6 Responses leave one →
  1. Yutman permalink
    June 5, 2022

    I worked in this area in the mid-80s, hard work, long hours, in an impoverished sweat shop, and it looked just as poor and downbeat as these pictures depict.

    Hard times.

  2. Mary permalink
    June 5, 2022

    John Claridge’s images are superb. Many so called celebrity photographers have tried to capture the East End, but none come close to John’s mastery, and I think G.A. hits on the reason why – his subjects knew he was one of them. I never tire of his photographs.

  3. Cherub permalink
    June 5, 2022

    I’ll bet the gift of apple strudel was delicious!

  4. June 6, 2022

    As always with John’s photographs, a trip down memory lane to the East End I knew and loved.
    Both it and those characters have mostly gone forever….

  5. Yutman permalink
    June 7, 2022

    ”Both it and those characters have mostly gone forever….”

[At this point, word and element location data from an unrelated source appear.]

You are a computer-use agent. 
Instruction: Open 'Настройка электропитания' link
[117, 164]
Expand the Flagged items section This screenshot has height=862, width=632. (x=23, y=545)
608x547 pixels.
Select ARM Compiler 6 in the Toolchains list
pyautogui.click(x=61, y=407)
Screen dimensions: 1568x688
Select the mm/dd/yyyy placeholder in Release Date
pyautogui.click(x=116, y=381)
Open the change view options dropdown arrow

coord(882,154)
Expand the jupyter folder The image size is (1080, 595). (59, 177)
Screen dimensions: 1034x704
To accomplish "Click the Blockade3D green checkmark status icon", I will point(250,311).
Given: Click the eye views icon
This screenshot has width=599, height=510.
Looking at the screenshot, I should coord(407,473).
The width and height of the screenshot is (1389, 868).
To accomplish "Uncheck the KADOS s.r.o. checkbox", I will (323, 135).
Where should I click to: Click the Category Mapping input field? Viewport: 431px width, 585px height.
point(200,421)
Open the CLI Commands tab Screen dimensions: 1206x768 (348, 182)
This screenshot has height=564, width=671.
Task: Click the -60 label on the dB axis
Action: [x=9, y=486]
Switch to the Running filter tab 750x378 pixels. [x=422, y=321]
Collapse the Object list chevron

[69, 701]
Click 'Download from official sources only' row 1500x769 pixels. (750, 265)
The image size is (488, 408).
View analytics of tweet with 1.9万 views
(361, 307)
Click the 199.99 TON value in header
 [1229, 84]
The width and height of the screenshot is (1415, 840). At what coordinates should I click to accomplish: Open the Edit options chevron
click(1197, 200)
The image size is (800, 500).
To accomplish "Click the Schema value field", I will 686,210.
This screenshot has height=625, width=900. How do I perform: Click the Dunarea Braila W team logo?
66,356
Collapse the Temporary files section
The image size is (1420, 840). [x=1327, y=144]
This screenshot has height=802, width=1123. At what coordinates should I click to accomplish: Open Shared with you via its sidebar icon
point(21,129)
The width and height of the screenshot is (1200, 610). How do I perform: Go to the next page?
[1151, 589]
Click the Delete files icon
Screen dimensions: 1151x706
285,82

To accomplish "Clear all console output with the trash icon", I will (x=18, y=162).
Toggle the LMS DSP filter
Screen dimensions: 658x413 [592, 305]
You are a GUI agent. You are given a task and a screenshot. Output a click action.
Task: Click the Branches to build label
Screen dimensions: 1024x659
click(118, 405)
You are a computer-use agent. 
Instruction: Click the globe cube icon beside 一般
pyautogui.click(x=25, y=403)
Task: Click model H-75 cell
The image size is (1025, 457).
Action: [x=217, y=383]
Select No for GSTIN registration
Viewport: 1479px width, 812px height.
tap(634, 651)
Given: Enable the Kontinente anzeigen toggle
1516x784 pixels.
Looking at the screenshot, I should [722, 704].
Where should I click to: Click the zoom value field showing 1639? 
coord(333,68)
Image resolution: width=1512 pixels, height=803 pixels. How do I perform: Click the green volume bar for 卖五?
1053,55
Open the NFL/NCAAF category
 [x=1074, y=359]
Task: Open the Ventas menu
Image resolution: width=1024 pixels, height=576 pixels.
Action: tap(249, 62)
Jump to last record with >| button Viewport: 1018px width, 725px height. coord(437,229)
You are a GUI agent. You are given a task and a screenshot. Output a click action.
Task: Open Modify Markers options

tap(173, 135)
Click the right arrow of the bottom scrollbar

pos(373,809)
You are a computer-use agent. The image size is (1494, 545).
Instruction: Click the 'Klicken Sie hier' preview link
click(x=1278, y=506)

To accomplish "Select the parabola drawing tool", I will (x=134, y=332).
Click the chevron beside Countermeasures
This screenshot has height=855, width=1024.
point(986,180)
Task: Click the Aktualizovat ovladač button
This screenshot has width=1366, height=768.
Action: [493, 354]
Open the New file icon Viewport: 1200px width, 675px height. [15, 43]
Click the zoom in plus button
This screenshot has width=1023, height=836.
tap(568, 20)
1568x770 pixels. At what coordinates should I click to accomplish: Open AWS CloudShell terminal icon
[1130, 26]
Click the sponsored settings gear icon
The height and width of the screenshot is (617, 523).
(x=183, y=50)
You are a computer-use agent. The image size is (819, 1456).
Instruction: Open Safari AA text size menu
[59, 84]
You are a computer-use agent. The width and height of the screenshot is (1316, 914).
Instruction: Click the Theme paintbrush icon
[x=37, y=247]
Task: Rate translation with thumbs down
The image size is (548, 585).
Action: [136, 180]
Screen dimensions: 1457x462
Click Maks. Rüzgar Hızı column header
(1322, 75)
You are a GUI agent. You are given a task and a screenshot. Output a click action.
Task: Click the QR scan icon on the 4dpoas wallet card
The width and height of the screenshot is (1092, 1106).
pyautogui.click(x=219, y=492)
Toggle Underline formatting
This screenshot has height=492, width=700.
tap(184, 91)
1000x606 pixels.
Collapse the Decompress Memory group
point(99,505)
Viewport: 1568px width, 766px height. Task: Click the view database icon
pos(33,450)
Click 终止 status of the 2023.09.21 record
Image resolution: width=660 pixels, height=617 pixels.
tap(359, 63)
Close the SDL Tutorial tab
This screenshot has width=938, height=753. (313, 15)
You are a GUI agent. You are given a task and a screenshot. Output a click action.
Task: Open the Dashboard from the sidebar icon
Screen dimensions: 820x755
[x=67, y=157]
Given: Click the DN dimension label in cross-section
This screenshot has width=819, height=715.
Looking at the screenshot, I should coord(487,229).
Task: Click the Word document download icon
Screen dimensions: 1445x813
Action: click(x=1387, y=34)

    Indeed, that seems partly true — but not entirely — speaking as someone who worked in the lowest rungs, the poorest levels of the underclass in these areas, in sweat shops and warehouses, barely making enough to buy the most basic of food ( bread, milk) and to struggle to pay fifty pence into the gas metre, I know there’ll always be strugglers in the hidden underside of London…I recognise all these people from the 50s and 60s, because I ‘knew them all’ in different bodies, but just as poor bodies, in the 1980s.

    I recognise my own role and presence, and that of my friends, in all these pictures.

    I just thank the Lord ( or whatever Spinozan presence is aware of us) that I made it through — not all my companions did.

    And that is not at all cheap bluster, rhetoric or hyperbole : the underbelly of London is a cruel and unforgiving place.

    I will never forget my years there, because I see it in my dreams all these decades later. Being poor either destroys a person, dulls their wits, or makes them conscious, sharpens their sensitivities, even politicises them in ways they can never forget.

  6. Peter J Washington permalink
    June 9, 2022

    Dear Yutman, well spoken words, they invoke such feelings of those times, not so far removed from Dickens time.
    An England showing its underbelly of class and poverty, who cared for them,…. only themselves, and sense of their community.